Huambo, 17 December, 2019 / 11:07 pm (ACI Africa).
More than two decades after Pope St. John Paul II approved the Catechism of the Catholic Church (CCC) as the official teachings of the Church, Angola’s Church leaders have implemented the translation of the document into Umbundu, the country’s second most spoken language after Portuguese. In Kenya’s Maralal Diocese, the natives can read the New Testament in Samburu language.
“The Catechism is a safe and authentic reference text for the teaching of Catholic Doctrine,” Vatican News has quoted Archbishop Emeritus Francisco Viti of Angola’s Huambo Diocese, who did the translation as saying.
“It is an exposition of the Catholic faith and the doctrine of the Catholic, one can know what the Church professes, celebrates, lives and prays in its daily life.

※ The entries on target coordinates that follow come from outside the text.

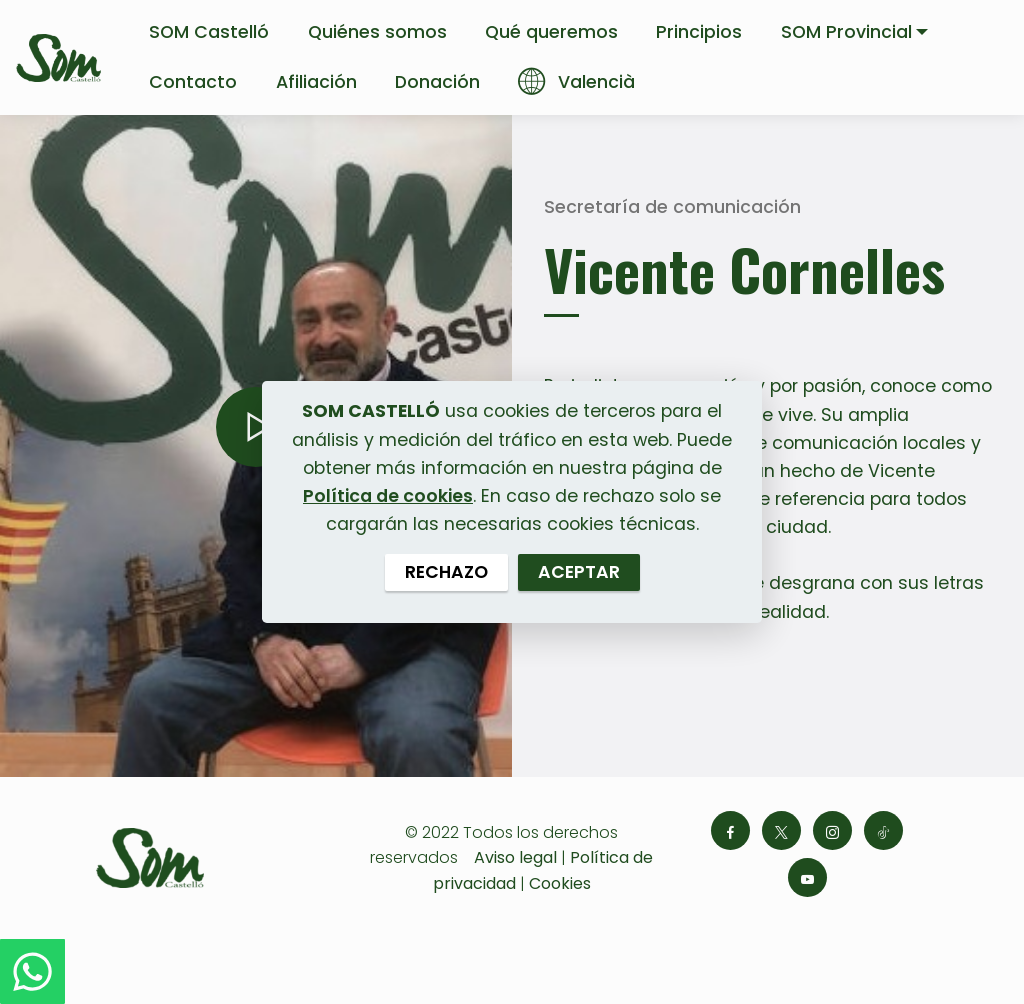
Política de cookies (388, 496)
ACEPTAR (579, 572)
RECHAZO (446, 572)
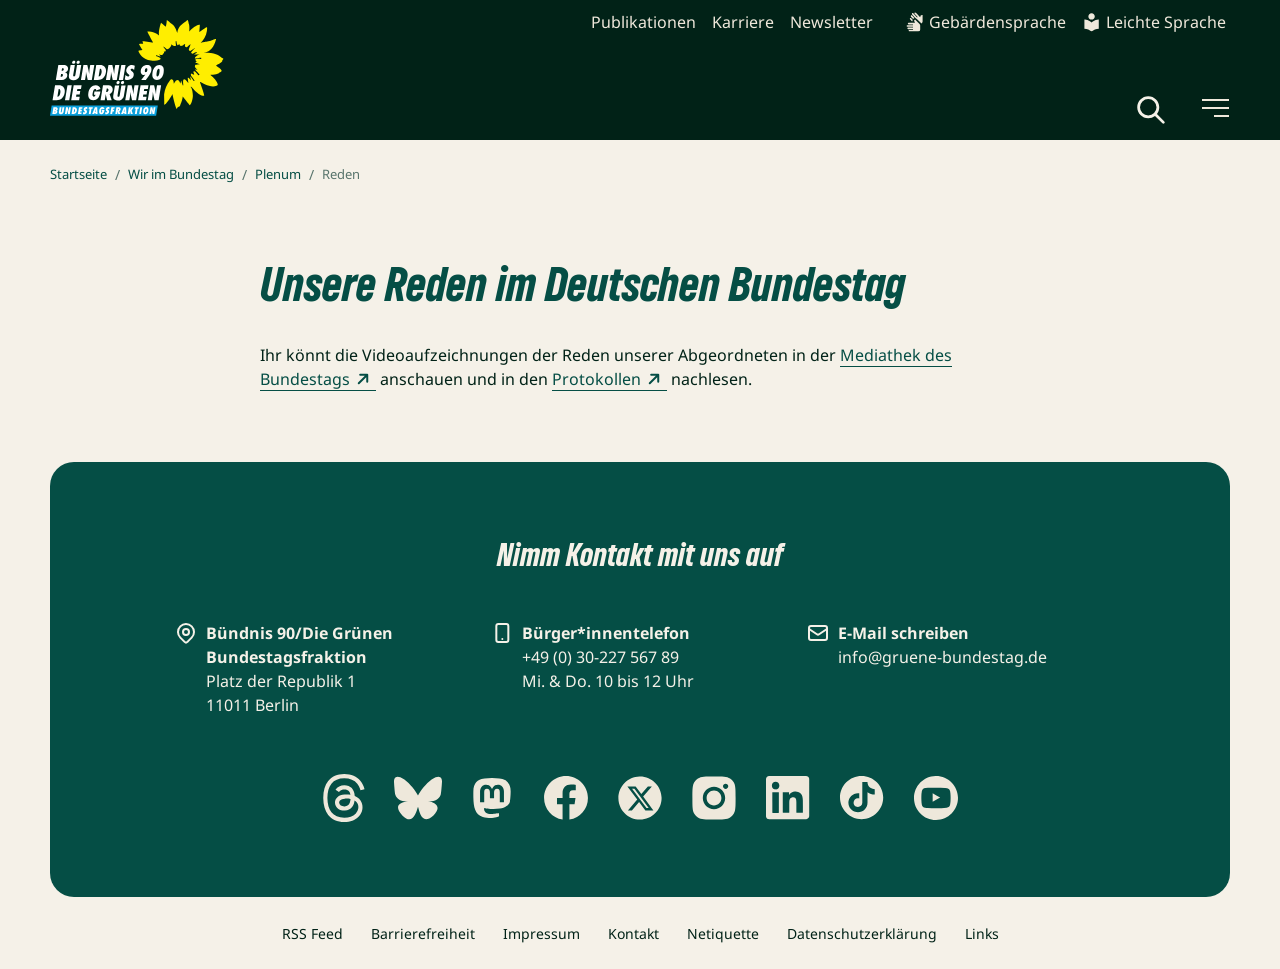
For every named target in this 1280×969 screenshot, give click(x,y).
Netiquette (723, 933)
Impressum (541, 933)
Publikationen (643, 22)
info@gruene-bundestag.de (942, 657)
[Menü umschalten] (1214, 108)
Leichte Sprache (1154, 22)
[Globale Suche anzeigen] (1151, 110)
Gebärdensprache (985, 22)
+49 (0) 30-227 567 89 (600, 657)
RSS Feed (312, 933)
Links (982, 933)
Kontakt (633, 933)
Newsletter (831, 22)
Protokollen (609, 379)
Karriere (743, 22)
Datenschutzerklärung (862, 933)
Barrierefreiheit (423, 933)
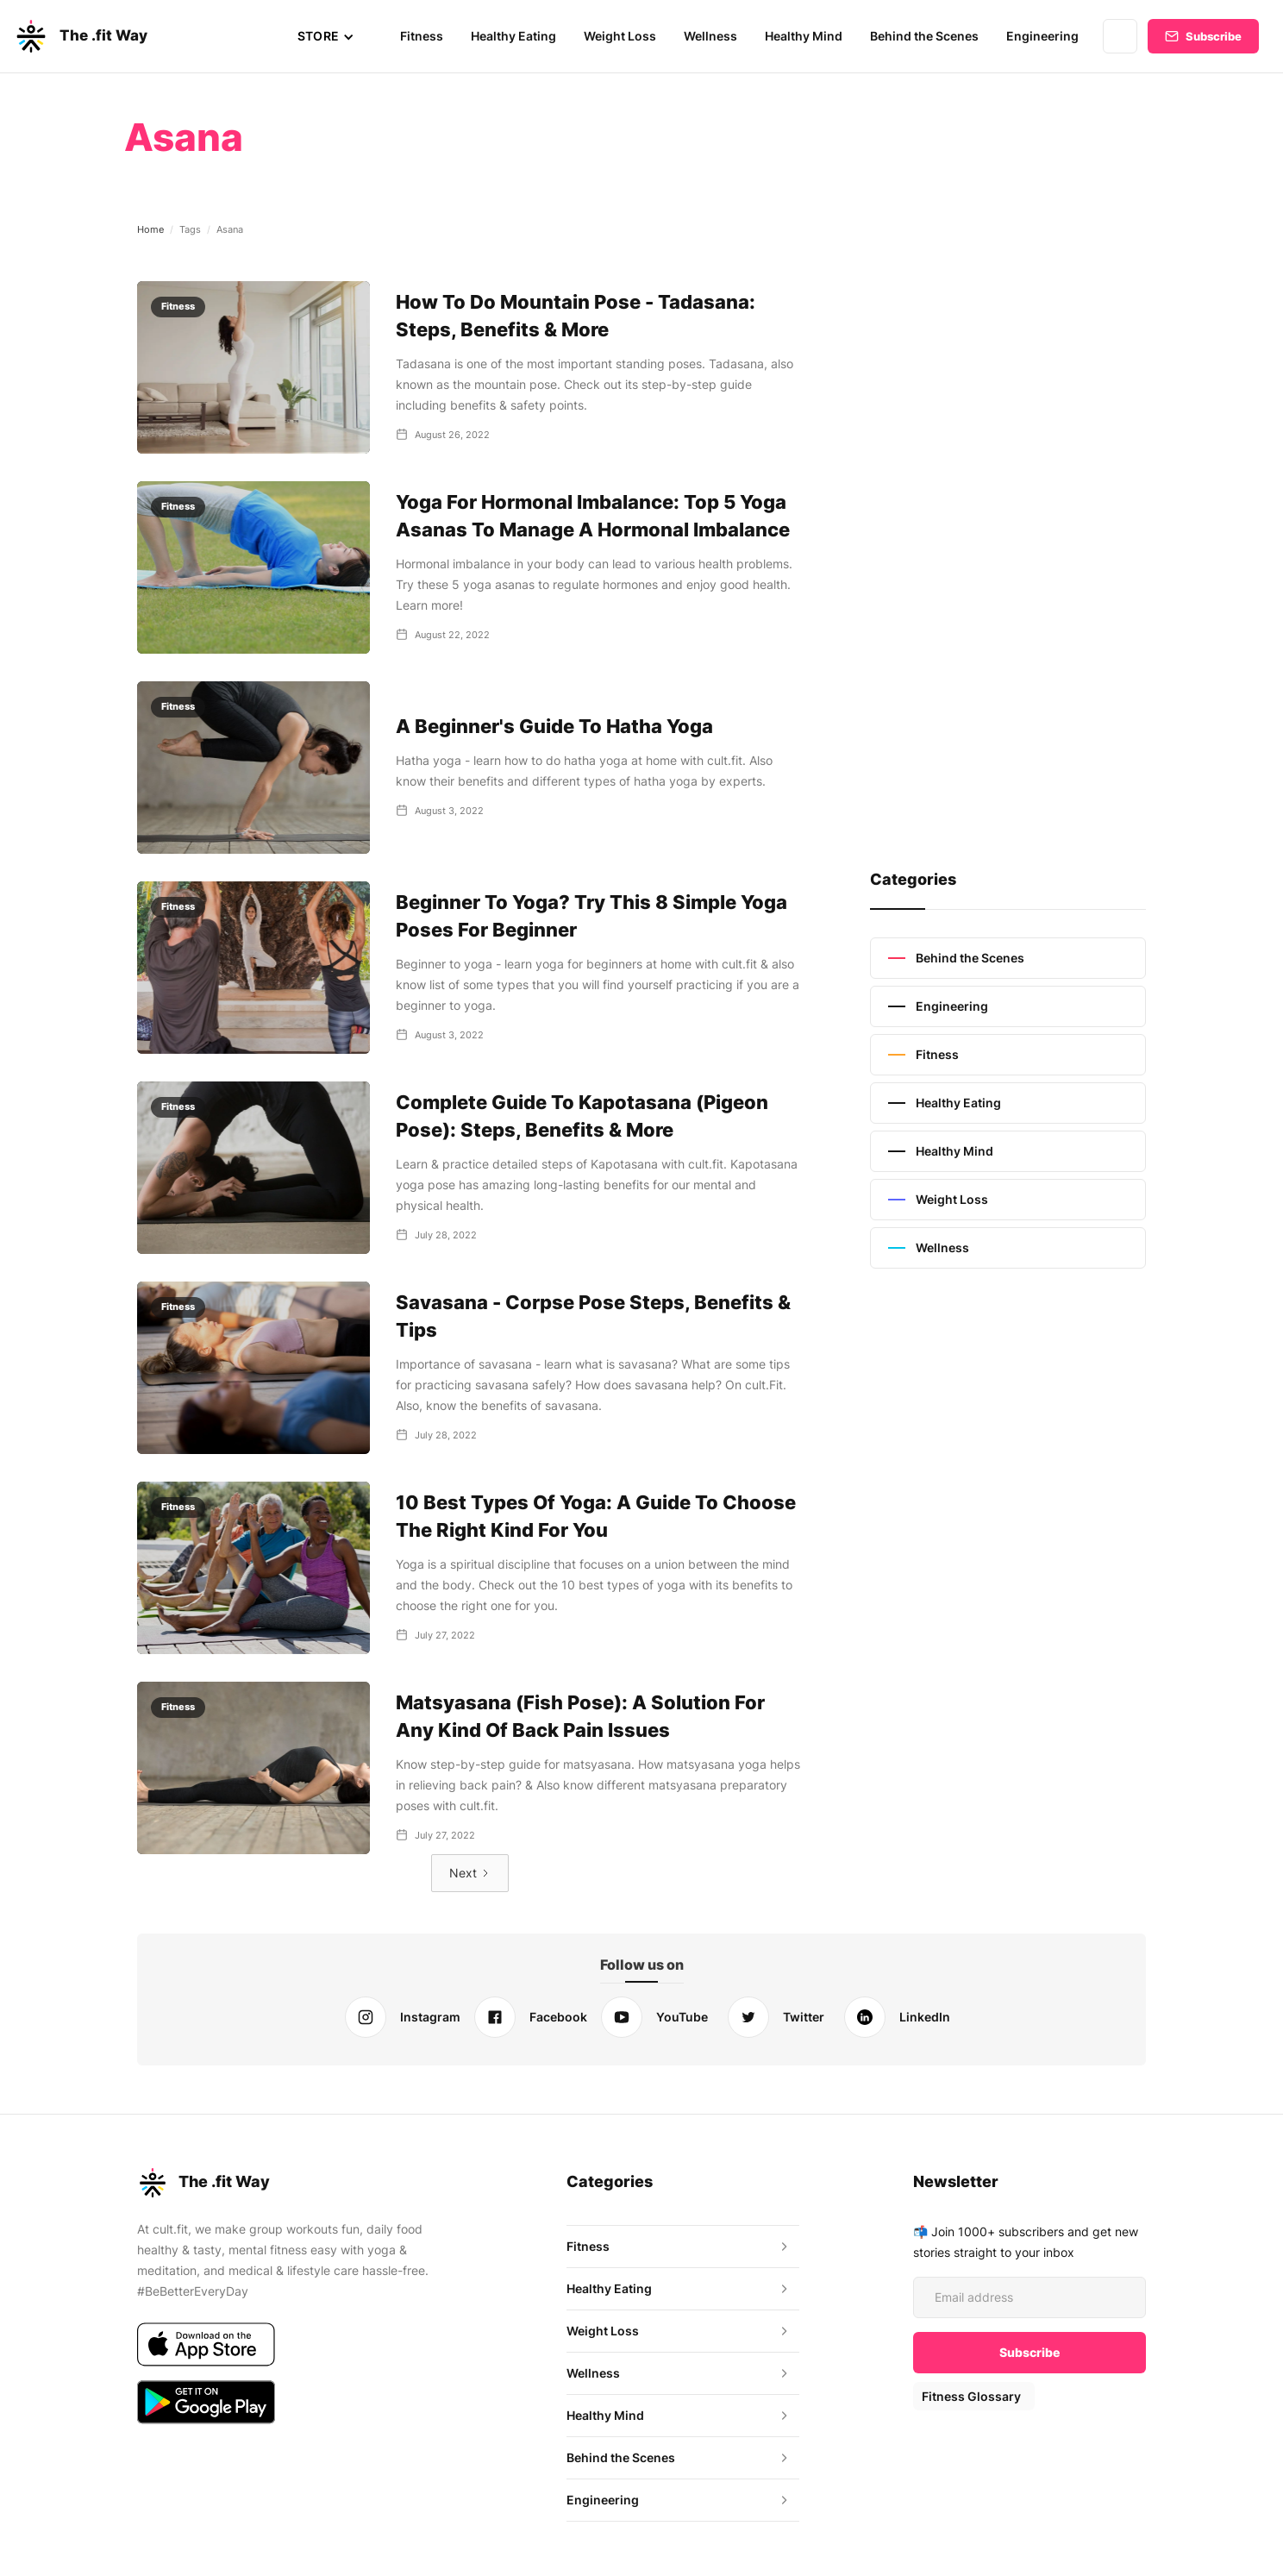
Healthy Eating (518, 35)
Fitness (427, 35)
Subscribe (1214, 36)
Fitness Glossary (970, 2396)
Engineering (1044, 35)
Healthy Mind (807, 35)
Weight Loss (624, 35)
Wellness (713, 35)
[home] (80, 36)
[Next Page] (470, 1873)
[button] (332, 36)
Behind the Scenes (927, 35)
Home (150, 229)
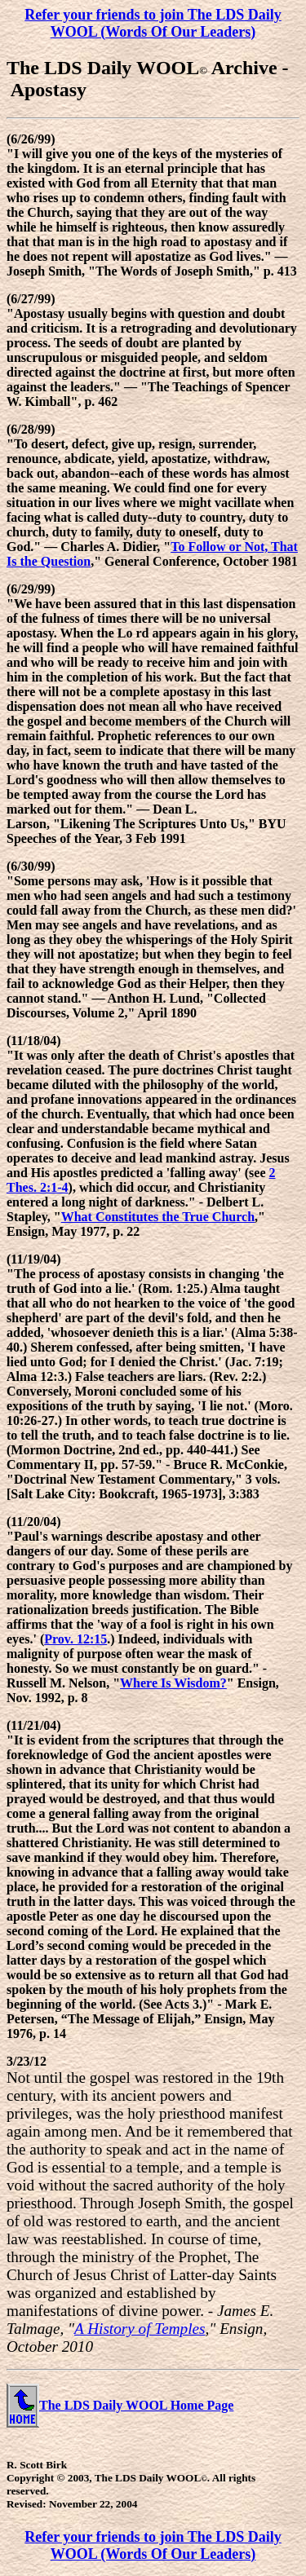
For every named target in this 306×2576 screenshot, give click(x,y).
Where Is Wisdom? (173, 1683)
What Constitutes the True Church (158, 1217)
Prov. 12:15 (75, 1639)
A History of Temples (139, 2328)
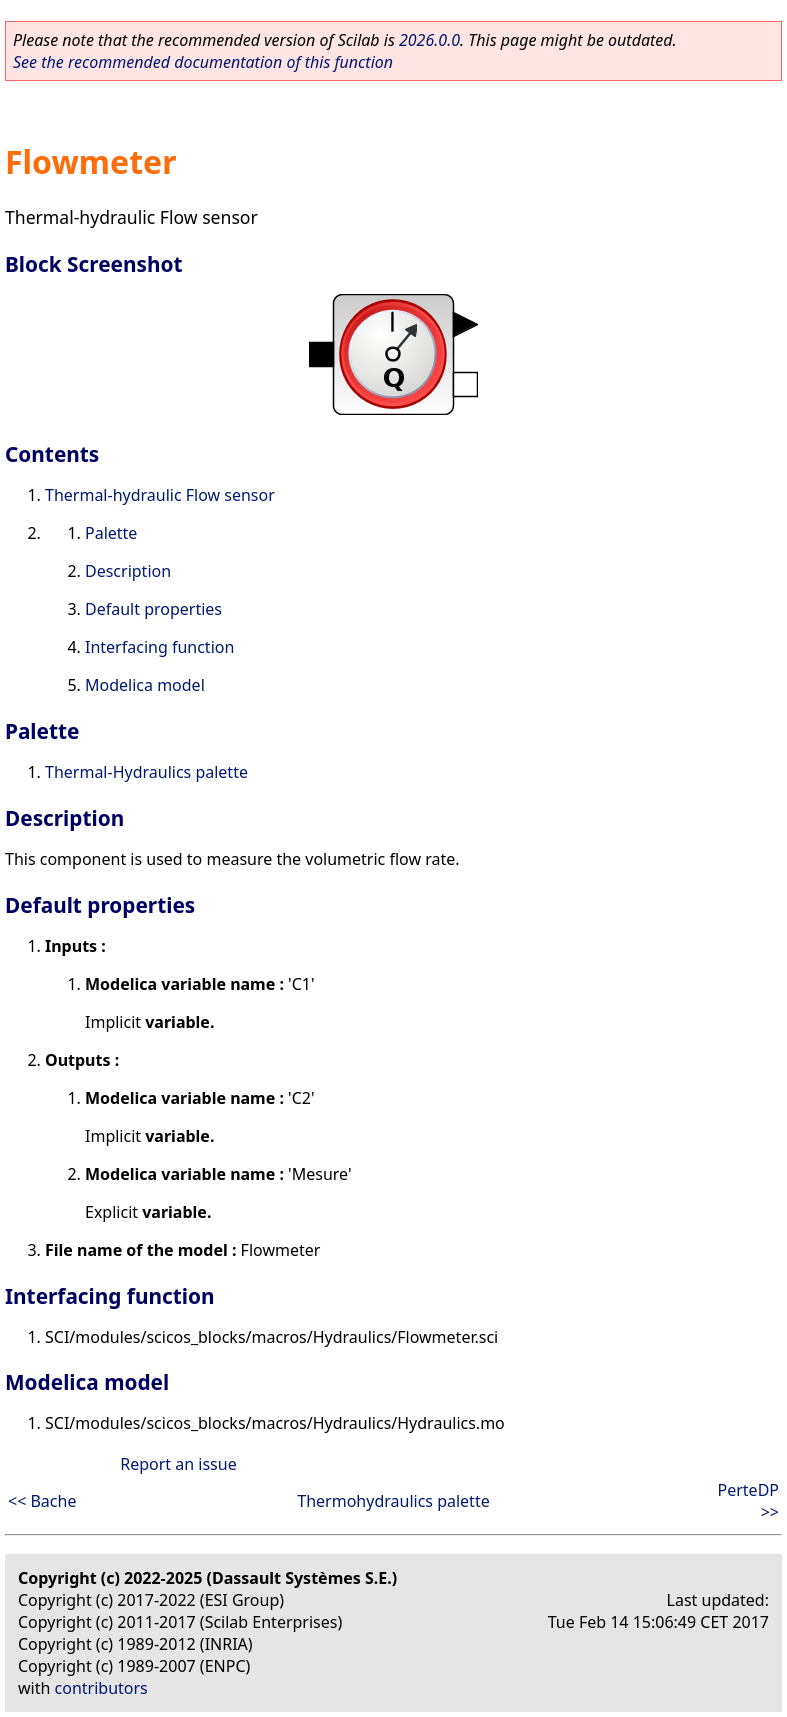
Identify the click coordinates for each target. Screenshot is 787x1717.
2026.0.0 (429, 40)
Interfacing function (159, 647)
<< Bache (42, 1501)
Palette (111, 533)
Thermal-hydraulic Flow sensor (160, 495)
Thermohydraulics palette (393, 1501)
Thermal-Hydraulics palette (146, 772)
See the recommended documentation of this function (203, 62)
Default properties (153, 609)
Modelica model (145, 685)
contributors (101, 1688)
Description (128, 571)
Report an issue (178, 1464)
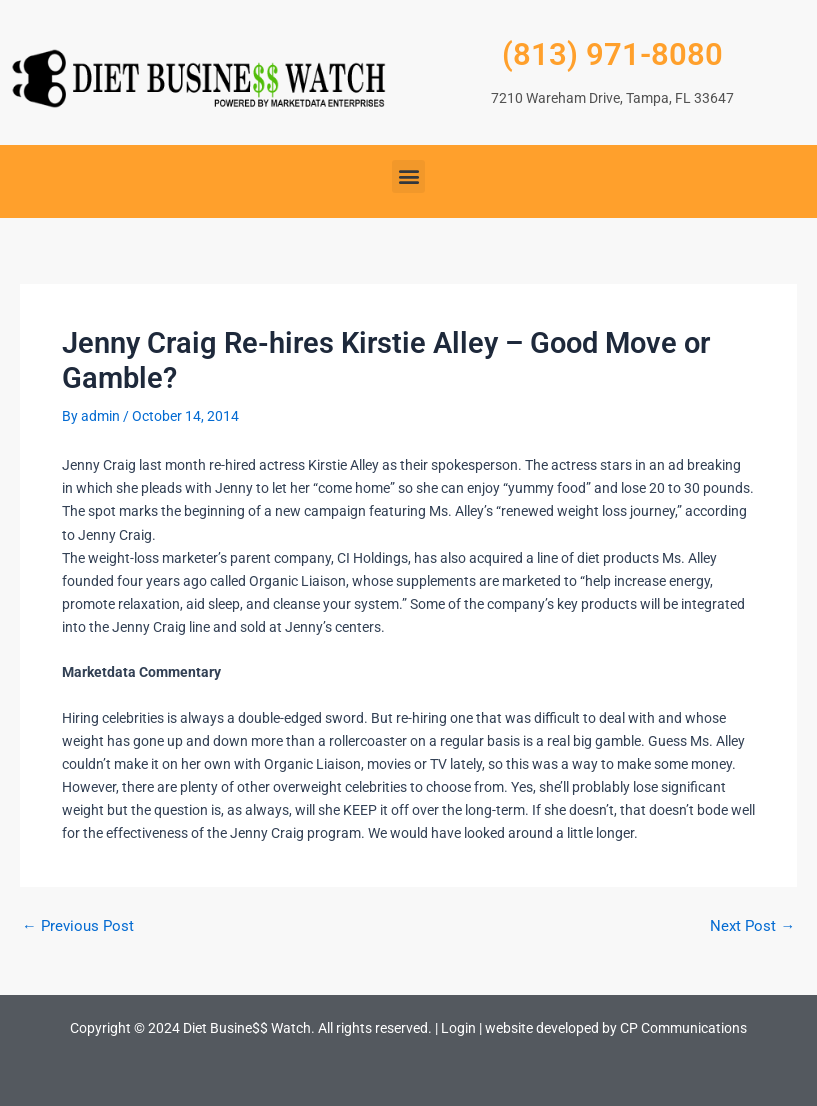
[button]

For this reason, I decided to translate it into Umbundu,” the 86-year old Archbishop added in the Sunday, December 15 Vatican News report.
Explaining the dynamics of the translation, the Angolan Prelate revealed, “The translation was very difficult because it implied philosophical, theological and scientific terminology, even the problem of Bioethics.”
Umbundu is the most widely spoken Bantu dialect in the Southern African nation of Angola, with an estimated one third of the country’s 31.83 million population being native speakers of the language.